Can you render every line of the records below as a Markdown table, with a numbered "Row" column and a "Text" column, skipping blank lines?
■ ■ ■ ■ ■
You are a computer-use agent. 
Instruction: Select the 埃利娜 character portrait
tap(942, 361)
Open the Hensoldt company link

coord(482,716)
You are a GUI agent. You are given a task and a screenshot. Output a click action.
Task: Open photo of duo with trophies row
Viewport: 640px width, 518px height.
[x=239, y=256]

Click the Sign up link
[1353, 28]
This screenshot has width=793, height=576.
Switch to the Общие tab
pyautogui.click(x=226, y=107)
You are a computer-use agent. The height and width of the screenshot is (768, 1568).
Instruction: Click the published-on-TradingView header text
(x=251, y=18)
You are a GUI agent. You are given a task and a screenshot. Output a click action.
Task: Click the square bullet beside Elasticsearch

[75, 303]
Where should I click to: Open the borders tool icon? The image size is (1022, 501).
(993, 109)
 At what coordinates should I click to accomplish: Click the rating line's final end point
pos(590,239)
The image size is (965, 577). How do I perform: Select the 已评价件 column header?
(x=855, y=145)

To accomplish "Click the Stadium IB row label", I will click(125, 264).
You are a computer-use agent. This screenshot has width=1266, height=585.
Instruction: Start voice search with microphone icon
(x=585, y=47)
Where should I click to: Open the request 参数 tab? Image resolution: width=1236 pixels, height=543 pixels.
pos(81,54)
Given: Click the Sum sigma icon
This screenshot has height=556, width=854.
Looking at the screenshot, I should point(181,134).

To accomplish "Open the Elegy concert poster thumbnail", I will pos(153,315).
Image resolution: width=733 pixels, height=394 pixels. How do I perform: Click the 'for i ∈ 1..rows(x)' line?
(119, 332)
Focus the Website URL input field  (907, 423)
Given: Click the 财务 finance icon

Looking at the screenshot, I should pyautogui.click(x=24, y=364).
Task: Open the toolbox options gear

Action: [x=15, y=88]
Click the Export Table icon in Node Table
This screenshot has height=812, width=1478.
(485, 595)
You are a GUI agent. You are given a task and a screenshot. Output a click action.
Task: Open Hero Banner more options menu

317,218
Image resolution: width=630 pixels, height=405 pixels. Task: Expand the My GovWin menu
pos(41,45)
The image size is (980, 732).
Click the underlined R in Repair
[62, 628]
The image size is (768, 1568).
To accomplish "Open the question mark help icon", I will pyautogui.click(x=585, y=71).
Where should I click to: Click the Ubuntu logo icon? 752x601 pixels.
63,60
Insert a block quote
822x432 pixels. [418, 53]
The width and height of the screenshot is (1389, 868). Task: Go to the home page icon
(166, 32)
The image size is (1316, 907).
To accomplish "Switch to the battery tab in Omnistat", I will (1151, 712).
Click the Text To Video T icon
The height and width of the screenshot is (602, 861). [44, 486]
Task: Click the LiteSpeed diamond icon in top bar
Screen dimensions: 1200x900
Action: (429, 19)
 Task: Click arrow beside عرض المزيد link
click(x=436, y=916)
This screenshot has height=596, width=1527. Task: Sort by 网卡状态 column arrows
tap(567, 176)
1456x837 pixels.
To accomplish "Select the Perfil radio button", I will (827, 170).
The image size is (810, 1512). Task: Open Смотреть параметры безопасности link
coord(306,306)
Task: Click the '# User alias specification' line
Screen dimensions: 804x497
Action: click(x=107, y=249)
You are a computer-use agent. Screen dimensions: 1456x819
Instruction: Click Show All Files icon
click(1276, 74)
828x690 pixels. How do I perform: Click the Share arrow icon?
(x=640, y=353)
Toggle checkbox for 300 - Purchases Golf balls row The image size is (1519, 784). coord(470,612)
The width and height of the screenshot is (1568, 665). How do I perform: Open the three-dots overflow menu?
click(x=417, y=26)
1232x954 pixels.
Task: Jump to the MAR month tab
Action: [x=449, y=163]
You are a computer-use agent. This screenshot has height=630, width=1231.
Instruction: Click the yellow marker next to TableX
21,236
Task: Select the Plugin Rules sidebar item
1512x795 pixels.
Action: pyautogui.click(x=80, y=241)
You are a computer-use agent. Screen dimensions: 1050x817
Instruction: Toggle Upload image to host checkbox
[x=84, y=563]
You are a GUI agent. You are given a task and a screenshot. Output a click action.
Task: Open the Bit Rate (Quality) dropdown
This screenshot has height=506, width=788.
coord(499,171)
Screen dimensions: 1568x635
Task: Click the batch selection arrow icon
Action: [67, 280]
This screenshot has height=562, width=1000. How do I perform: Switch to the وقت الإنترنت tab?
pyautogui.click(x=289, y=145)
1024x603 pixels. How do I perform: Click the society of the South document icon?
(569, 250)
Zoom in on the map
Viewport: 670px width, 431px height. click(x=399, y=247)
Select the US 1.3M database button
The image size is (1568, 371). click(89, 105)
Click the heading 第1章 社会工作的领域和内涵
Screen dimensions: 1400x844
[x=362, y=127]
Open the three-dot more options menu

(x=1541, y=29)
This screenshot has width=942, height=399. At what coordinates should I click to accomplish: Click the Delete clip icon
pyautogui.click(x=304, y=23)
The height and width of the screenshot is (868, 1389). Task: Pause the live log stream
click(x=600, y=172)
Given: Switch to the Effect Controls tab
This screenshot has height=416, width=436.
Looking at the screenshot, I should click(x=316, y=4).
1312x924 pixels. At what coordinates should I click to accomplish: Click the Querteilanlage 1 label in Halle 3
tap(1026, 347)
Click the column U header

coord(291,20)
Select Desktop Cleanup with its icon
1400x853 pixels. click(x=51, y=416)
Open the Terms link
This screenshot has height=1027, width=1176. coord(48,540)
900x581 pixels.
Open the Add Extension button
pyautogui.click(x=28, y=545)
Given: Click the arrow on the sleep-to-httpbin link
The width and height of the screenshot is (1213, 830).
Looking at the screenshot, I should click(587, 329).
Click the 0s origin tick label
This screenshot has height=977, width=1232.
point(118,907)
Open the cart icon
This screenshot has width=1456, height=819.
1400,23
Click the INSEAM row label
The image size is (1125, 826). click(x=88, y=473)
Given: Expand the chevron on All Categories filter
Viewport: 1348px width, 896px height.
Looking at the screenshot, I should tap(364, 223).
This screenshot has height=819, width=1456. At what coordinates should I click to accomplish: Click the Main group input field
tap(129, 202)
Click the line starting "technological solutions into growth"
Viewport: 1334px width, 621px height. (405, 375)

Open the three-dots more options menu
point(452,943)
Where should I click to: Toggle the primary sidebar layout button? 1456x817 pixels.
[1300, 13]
■ ■ ■ ■ ■
*RESULT BELOW:*
| Row | Text |
|---|---|
| 1 | You are a computer-use agent.  |
| 2 | Instruction: Select the 埃利娜 character portrait |
| 3 | tap(942, 361) |
| 4 | Open the Hensoldt company link |
| 5 | coord(482,716) |
| 6 | You are a GUI agent. You are given a task and a screenshot. Output a click action. |
| 7 | Task: Open photo of duo with trophies row |
| 8 | Viewport: 640px width, 518px height. |
| 9 | [x=239, y=256] |
| 10 | Click the Sign up link |
| 11 | [1353, 28] |
| 12 | This screenshot has width=793, height=576. |
| 13 | Switch to the Общие tab |
| 14 | pyautogui.click(x=226, y=107) |
| 15 | You are a computer-use agent. The height and width of the screenshot is (768, 1568). |
| 16 | Instruction: Click the published-on-TradingView header text |
| 17 | (x=251, y=18) |
| 18 | You are a GUI agent. You are given a task and a screenshot. Output a click action. |
| 19 | Task: Click the square bullet beside Elasticsearch |
| 20 | [75, 303] |
| 21 | Where should I click to: Open the borders tool icon? The image size is (1022, 501). |
| 22 | (993, 109) |
| 23 |  At what coordinates should I click to accomplish: Click the rating line's final end point |
| 24 | pos(590,239) |
| 25 | The image size is (965, 577). How do I perform: Select the 已评价件 column header? |
| 26 | (x=855, y=145) |
| 27 | To accomplish "Click the Stadium IB row label", I will click(125, 264). |
| 28 | You are a computer-use agent. This screenshot has width=1266, height=585. |
| 29 | Instruction: Start voice search with microphone icon |
| 30 | (x=585, y=47) |
| 31 | Where should I click to: Open the request 参数 tab? Image resolution: width=1236 pixels, height=543 pixels. |
| 32 | pos(81,54) |
| 33 | Given: Click the Sum sigma icon |
| 34 | This screenshot has height=556, width=854. |
| 35 | Looking at the screenshot, I should point(181,134). |
| 36 | To accomplish "Open the Elegy concert poster thumbnail", I will pos(153,315). |
| 37 | Image resolution: width=733 pixels, height=394 pixels. How do I perform: Click the 'for i ∈ 1..rows(x)' line? |
| 38 | (119, 332) |
| 39 | Focus the Website URL input field  (907, 423) |
| 40 | Given: Click the 财务 finance icon |
| 41 | Looking at the screenshot, I should pyautogui.click(x=24, y=364). |
| 42 | Task: Open the toolbox options gear |
| 43 | Action: [x=15, y=88] |
| 44 | Click the Export Table icon in Node Table |
| 45 | This screenshot has height=812, width=1478. |
| 46 | (485, 595) |
| 47 | You are a GUI agent. You are given a task and a screenshot. Output a click action. |
| 48 | Task: Open Hero Banner more options menu |
| 49 | 317,218 |
| 50 | Image resolution: width=630 pixels, height=405 pixels. Task: Expand the My GovWin menu |
| 51 | pos(41,45) |
| 52 | The image size is (980, 732). |
| 53 | Click the underlined R in Repair |
| 54 | [62, 628] |
| 55 | The image size is (768, 1568). |
| 56 | To accomplish "Open the question mark help icon", I will pyautogui.click(x=585, y=71). |
| 57 | Where should I click to: Click the Ubuntu logo icon? 752x601 pixels. |
| 58 | 63,60 |
| 59 | Insert a block quote |
| 60 | 822x432 pixels. [418, 53] |
| 61 | The width and height of the screenshot is (1389, 868). Task: Go to the home page icon |
| 62 | (166, 32) |
| 63 | The image size is (1316, 907). |
| 64 | To accomplish "Switch to the battery tab in Omnistat", I will (1151, 712). |
| 65 | Click the Text To Video T icon |
| 66 | The height and width of the screenshot is (602, 861). [44, 486] |
| 67 | Task: Click the LiteSpeed diamond icon in top bar |
| 68 | Screen dimensions: 1200x900 |
| 69 | Action: (429, 19) |
| 70 |  Task: Click arrow beside عرض المزيد link |
| 71 | click(x=436, y=916) |
| 72 | This screenshot has height=596, width=1527. Task: Sort by 网卡状态 column arrows |
| 73 | tap(567, 176) |
| 74 | 1456x837 pixels. |
| 75 | To accomplish "Select the Perfil radio button", I will (827, 170). |
| 76 | The image size is (810, 1512). Task: Open Смотреть параметры безопасности link |
| 77 | coord(306,306) |
| 78 | Task: Click the '# User alias specification' line |
| 79 | Screen dimensions: 804x497 |
| 80 | Action: click(x=107, y=249) |
| 81 | You are a computer-use agent. Screen dimensions: 1456x819 |
| 82 | Instruction: Click Show All Files icon |
| 83 | click(1276, 74) |
| 84 | 828x690 pixels. How do I perform: Click the Share arrow icon? |
| 85 | (x=640, y=353) |
| 86 | Toggle checkbox for 300 - Purchases Golf balls row The image size is (1519, 784). coord(470,612) |
| 87 | The width and height of the screenshot is (1568, 665). How do I perform: Open the three-dots overflow menu? |
| 88 | click(x=417, y=26) |
| 89 | 1232x954 pixels. |
| 90 | Task: Jump to the MAR month tab |
| 91 | Action: [x=449, y=163] |
| 92 | You are a computer-use agent. This screenshot has height=630, width=1231. |
| 93 | Instruction: Click the yellow marker next to TableX |
| 94 | 21,236 |
| 95 | Task: Select the Plugin Rules sidebar item |
| 96 | 1512x795 pixels. |
| 97 | Action: pyautogui.click(x=80, y=241) |
| 98 | You are a computer-use agent. Screen dimensions: 1050x817 |
| 99 | Instruction: Toggle Upload image to host checkbox |
| 100 | [x=84, y=563] |
| 101 | You are a GUI agent. You are given a task and a screenshot. Output a click action. |
| 102 | Task: Open the Bit Rate (Quality) dropdown |
| 103 | This screenshot has height=506, width=788. |
| 104 | coord(499,171) |
| 105 | Screen dimensions: 1568x635 |
| 106 | Task: Click the batch selection arrow icon |
| 107 | Action: [67, 280] |
| 108 | This screenshot has height=562, width=1000. How do I perform: Switch to the وقت الإنترنت tab? |
| 109 | pyautogui.click(x=289, y=145) |
| 110 | 1024x603 pixels. How do I perform: Click the society of the South document icon? |
| 111 | (569, 250) |
| 112 | Zoom in on the map |
| 113 | Viewport: 670px width, 431px height. click(x=399, y=247) |
| 114 | Select the US 1.3M database button |
| 115 | The image size is (1568, 371). click(89, 105) |
| 116 | Click the heading 第1章 社会工作的领域和内涵 |
| 117 | Screen dimensions: 1400x844 |
| 118 | [x=362, y=127] |
| 119 | Open the three-dot more options menu |
| 120 | (x=1541, y=29) |
| 121 | This screenshot has width=942, height=399. At what coordinates should I click to accomplish: Click the Delete clip icon |
| 122 | pyautogui.click(x=304, y=23) |
| 123 | The height and width of the screenshot is (868, 1389). Task: Pause the live log stream |
| 124 | click(x=600, y=172) |
| 125 | Given: Switch to the Effect Controls tab |
| 126 | This screenshot has height=416, width=436. |
| 127 | Looking at the screenshot, I should click(x=316, y=4). |
| 128 | 1312x924 pixels. At what coordinates should I click to accomplish: Click the Querteilanlage 1 label in Halle 3 |
| 129 | tap(1026, 347) |
| 130 | Click the column U header |
| 131 | coord(291,20) |
| 132 | Select Desktop Cleanup with its icon |
| 133 | 1400x853 pixels. click(x=51, y=416) |
| 134 | Open the Terms link |
| 135 | This screenshot has height=1027, width=1176. coord(48,540) |
| 136 | 900x581 pixels. |
| 137 | Open the Add Extension button |
| 138 | pyautogui.click(x=28, y=545) |
| 139 | Given: Click the arrow on the sleep-to-httpbin link |
| 140 | The width and height of the screenshot is (1213, 830). |
| 141 | Looking at the screenshot, I should click(587, 329). |
| 142 | Click the 0s origin tick label |
| 143 | This screenshot has height=977, width=1232. |
| 144 | point(118,907) |
| 145 | Open the cart icon |
| 146 | This screenshot has width=1456, height=819. |
| 147 | 1400,23 |
| 148 | Click the INSEAM row label |
| 149 | The image size is (1125, 826). click(x=88, y=473) |
| 150 | Given: Expand the chevron on All Categories filter |
| 151 | Viewport: 1348px width, 896px height. |
| 152 | Looking at the screenshot, I should tap(364, 223). |
| 153 | This screenshot has height=819, width=1456. At what coordinates should I click to accomplish: Click the Main group input field |
| 154 | tap(129, 202) |
| 155 | Click the line starting "technological solutions into growth" |
| 156 | Viewport: 1334px width, 621px height. (405, 375) |
| 157 | Open the three-dots more options menu |
| 158 | point(452,943) |
| 159 | Where should I click to: Toggle the primary sidebar layout button? 1456x817 pixels. |
| 160 | [1300, 13] |